* **WHAT IS REQUIRED**
In the records below, the line with "Where should I click to: Click the hide" opens the range and the line with "You are a computer-use agent. Image" closes it; print that range exactly and nothing else.

* **EXTRACTED DATA**
━━━━━━━━

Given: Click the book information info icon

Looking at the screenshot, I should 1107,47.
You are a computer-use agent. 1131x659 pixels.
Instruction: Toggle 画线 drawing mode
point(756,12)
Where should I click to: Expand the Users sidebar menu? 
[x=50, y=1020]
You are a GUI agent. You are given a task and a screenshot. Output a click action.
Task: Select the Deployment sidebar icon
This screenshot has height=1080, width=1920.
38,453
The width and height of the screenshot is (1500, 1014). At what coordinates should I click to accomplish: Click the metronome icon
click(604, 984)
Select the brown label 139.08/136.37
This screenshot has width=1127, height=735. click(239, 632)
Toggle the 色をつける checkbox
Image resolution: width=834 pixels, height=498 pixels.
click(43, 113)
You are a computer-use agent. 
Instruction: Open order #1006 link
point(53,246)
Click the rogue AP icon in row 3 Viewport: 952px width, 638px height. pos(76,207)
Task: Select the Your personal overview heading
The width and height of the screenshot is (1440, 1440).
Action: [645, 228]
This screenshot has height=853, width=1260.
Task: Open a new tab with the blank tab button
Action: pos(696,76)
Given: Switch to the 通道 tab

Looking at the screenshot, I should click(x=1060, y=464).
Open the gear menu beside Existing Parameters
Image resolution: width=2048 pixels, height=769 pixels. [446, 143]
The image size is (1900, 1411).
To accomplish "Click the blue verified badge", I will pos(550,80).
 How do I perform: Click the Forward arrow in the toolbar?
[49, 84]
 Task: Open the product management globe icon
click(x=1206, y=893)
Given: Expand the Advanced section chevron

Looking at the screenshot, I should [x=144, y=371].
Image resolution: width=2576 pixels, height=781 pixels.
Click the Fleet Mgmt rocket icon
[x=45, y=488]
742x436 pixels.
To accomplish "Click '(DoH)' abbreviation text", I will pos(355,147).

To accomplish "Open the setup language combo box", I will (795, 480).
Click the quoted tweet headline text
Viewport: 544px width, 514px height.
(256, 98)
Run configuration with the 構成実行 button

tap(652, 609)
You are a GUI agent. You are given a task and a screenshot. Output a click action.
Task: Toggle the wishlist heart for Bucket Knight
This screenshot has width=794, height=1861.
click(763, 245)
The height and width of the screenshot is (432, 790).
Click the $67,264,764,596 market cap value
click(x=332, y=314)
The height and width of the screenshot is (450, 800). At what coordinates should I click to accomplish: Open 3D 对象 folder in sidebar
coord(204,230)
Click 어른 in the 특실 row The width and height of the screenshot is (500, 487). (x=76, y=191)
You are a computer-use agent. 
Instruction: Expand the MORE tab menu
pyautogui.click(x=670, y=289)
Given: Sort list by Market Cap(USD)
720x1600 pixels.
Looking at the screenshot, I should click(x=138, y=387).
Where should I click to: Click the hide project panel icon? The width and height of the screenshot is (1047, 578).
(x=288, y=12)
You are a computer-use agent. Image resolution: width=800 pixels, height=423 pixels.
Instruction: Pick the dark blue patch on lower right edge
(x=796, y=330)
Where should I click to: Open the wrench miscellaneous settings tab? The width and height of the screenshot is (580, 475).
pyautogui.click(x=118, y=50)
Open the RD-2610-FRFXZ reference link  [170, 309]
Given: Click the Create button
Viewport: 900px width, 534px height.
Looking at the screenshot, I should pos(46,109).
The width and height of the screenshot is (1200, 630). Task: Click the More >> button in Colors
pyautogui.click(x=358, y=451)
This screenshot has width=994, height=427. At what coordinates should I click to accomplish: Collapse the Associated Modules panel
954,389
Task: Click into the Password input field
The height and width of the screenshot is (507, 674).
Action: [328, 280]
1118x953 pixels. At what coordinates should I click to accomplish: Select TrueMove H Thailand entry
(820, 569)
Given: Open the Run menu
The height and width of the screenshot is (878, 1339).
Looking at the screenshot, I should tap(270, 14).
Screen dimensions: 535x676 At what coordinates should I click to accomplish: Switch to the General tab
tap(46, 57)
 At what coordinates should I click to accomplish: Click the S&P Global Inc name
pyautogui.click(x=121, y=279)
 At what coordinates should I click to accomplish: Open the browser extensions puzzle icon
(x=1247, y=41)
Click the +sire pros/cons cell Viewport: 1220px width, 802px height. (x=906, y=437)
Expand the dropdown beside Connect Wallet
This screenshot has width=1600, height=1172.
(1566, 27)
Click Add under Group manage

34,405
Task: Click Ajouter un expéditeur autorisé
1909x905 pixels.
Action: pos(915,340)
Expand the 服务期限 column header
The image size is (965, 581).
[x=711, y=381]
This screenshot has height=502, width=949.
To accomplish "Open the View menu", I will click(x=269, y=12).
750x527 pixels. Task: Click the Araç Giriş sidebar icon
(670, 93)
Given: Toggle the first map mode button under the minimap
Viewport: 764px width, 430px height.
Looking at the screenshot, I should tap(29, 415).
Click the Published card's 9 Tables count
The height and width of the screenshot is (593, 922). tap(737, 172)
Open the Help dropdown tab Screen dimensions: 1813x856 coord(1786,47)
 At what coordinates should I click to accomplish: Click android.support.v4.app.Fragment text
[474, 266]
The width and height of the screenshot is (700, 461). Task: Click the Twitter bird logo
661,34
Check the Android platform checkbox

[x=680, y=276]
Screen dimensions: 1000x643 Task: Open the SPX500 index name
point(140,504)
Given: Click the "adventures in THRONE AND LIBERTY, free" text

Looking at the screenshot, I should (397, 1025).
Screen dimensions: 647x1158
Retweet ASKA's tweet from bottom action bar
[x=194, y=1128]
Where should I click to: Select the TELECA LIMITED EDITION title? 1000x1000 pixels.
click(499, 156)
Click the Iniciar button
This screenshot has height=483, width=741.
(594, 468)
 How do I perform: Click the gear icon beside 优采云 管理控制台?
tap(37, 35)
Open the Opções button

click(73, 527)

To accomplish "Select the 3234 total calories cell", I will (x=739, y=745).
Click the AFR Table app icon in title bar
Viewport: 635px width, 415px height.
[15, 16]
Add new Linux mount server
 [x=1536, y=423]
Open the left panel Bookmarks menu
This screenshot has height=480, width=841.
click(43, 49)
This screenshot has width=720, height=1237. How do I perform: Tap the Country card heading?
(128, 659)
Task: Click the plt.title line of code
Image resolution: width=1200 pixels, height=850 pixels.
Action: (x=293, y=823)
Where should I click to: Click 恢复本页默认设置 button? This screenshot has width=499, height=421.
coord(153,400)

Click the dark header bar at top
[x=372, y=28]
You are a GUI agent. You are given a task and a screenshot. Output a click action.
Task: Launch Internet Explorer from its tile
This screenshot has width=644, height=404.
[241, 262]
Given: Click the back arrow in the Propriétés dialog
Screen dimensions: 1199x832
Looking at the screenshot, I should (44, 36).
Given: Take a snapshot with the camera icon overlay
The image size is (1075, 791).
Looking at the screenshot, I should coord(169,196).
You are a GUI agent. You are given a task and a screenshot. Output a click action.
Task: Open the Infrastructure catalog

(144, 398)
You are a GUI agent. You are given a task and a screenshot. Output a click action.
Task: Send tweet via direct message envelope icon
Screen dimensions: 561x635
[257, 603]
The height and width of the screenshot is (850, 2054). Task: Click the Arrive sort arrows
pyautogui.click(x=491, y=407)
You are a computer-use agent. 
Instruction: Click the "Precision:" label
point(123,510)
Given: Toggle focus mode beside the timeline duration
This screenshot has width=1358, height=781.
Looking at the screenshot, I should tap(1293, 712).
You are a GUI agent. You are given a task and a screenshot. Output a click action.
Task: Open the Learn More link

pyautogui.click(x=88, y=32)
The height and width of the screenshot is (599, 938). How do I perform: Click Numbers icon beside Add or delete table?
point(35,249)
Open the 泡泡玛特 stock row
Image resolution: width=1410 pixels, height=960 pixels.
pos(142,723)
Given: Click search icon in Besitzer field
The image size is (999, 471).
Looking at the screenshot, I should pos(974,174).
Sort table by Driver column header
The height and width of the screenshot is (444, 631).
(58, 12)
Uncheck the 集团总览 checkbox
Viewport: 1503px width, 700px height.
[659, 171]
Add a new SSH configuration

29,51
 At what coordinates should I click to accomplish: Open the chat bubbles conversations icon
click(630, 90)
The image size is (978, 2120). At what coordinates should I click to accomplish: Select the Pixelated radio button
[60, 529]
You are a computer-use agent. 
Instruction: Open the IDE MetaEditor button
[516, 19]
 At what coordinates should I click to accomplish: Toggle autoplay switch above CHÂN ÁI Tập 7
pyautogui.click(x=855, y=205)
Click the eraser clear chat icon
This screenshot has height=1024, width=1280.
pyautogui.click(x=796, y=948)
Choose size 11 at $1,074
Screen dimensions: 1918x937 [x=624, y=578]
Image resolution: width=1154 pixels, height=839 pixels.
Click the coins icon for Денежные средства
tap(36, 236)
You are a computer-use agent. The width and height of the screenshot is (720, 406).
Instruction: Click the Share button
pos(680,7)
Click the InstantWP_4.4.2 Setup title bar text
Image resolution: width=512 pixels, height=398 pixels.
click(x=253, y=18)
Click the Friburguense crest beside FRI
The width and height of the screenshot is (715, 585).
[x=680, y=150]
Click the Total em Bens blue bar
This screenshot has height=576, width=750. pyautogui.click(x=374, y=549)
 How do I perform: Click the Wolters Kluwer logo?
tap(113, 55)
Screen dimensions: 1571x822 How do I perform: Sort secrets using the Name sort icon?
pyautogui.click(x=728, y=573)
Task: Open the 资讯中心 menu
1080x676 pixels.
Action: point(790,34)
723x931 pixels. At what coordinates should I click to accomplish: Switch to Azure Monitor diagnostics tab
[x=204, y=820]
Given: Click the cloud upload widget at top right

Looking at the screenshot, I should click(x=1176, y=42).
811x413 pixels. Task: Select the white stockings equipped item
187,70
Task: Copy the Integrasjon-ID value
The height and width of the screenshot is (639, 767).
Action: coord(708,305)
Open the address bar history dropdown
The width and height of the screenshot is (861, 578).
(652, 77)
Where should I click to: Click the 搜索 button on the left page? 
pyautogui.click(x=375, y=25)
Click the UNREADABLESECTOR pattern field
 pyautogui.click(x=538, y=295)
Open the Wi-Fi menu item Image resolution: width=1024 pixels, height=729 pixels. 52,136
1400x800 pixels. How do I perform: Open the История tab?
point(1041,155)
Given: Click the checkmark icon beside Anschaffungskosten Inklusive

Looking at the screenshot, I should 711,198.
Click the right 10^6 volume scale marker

━━━━━━━━

* **THE ANSWER**
Where should I click to: Click the hide project panel icon? The width and height of the screenshot is (1047, 578).
(x=288, y=12)
You are a computer-use agent. Image resolution: width=800 pixels, height=423 pixels.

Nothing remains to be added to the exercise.